Accumulation of Units
Any payment under the Plan will be determined by (i) the
Corporation's TSR rank within the Comparator Group and (ii) the
terms and conditions of the award agreement between the
Corporation and the employee. The distribution percentage of
target units, based on rank, is specified below:
Granted Shares - Percent of Target Based on Rank
Rank 6 5 4 3 2 1
Payout % 0% 50% 75% 100% 135% 175%
In the event that a carrier (or carriers) in the Comparator Group
ceases to trade on a National Exchange at any point in the
Measurement Period, the following distribution percentage of
target units, based on rank and the number of remaining
comparators, will be used accordingly.
5 Comparators
Granted Units - Percent of Target Based on Rank
Rank 5 4 3 2 1
Payout % 50% 75% 100% 135% 175%
4 Comparators
Granted Units - Percent of Target Based on Rank
Rank 4 3 2 1
Payout % 75% 100% 135% 175%
3 Comparators
Granted Units - Percent of Target Based on Rank
Rank 3 2 1
Payout % 50% 135% 175%
Administration
The Committee shall have authority to administer and interpret
the Plan, establish administrative rules, approve eligible
participants, and take any other action necessary for the proper
and efficient operation of the Plan. The distribution percentage
of units, if any, will be determined based on an audit of AMR's
TSR rank by the General Auditor of American Airlines, Inc. A
summary of awards under the Plan shall be provided to the Board
of Directors at the first regular meeting following determination
of the awards. The awards will be paid on April 28, 2006 and any
such payments will be based upon the Fair Market Value of the
Corporation's Common Stock on April 19, 2006, or such date the
award is approved for payment by the Committee.
General
Neither this Plan nor any action taken hereunder shall be
construed as giving any employee or participant the right to be
retained in the employ of American Airlines, Inc. or an
Affiliate.
Nothing in the Plan shall be deemed to give any employee any
right, contractually or otherwise, to participate in the Plan or
in any benefits hereunder, other than the right to receive an
award as may have been expressly awarded by the Committee subject
to the terms and conditions of the award agreement between the
Corporation and the employee.
In the event of any act of God, war, natural disaster, aircraft
grounding, revocation of operating certificate, terrorism,
strike, lockout, labor dispute, work stoppage, fire, epidemic or
quarantine restriction, act of government, critical materials
shortage, or any other act beyond the control of the Corporation,
whether similar or dissimilar, (each a "Force Majeure Event"),
which Force Majeure Event affects the Corporation or its
subsidiaries or its Affiliates, the Committee, in its sole
discretion, may (i) terminate or (ii) suspend, delay, defer (for
such period of time as the Committee may deem necessary), or
substitute any awards due currently or in the future under the
Plan, including, but not limited to, any awards that have accrued
to the benefit of participants but have not yet been paid, in any
case to the extent permitted under Proposed Treasury Regulation
1.409A-3(d) and/or 1.409A-3(e), or successor guidance thereto.

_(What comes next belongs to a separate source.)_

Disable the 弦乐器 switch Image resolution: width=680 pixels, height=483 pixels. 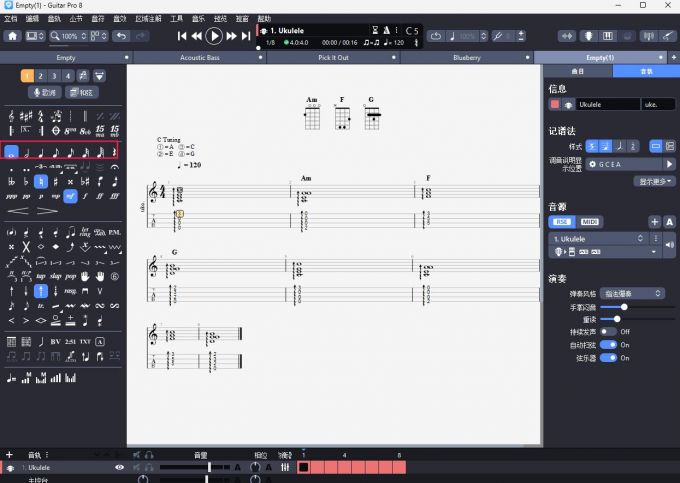[x=607, y=357]
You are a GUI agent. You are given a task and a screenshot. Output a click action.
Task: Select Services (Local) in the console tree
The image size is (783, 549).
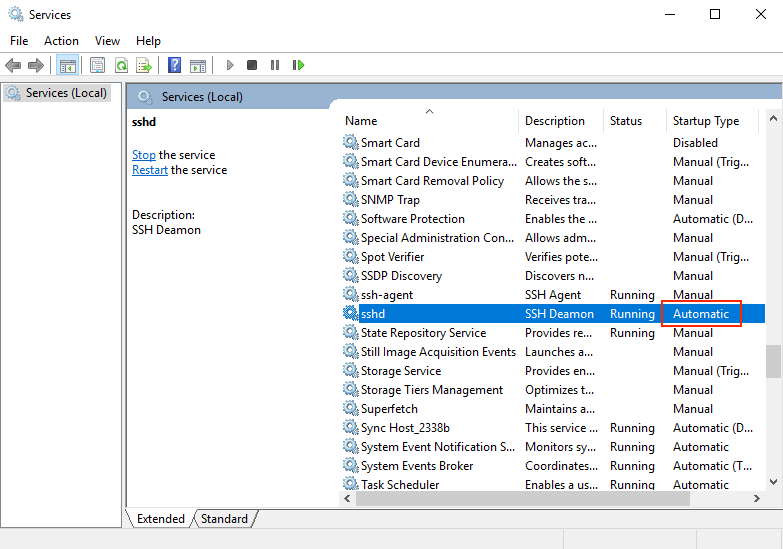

In consideration of the employee's privilege to participate in
the Plan, the employee agrees (i) not to disclose any trade
secrets of, or other confidential/restricted information of,
American Airlines, Inc. or its Affiliates to any unauthorized
party and, (ii) not to make any unauthorized use of such trade
secrets or confidential or restricted information during his or
her employment with American Airlines, Inc. or its Affiliates or
after such employment is terminated, and (iii) not to solicit any
then current employees of American Airlines, Inc. or any
Subsidiaries of the Corporation to join the employee at his or
her new place of employment after his or her employment with
American Airlines, Inc. is terminated. The failure by the
employee to abide by the foregoing obligations shall result in
the award being forfeited in its entirety.
The Committee may amend, suspend, or terminate the Plan at any
time.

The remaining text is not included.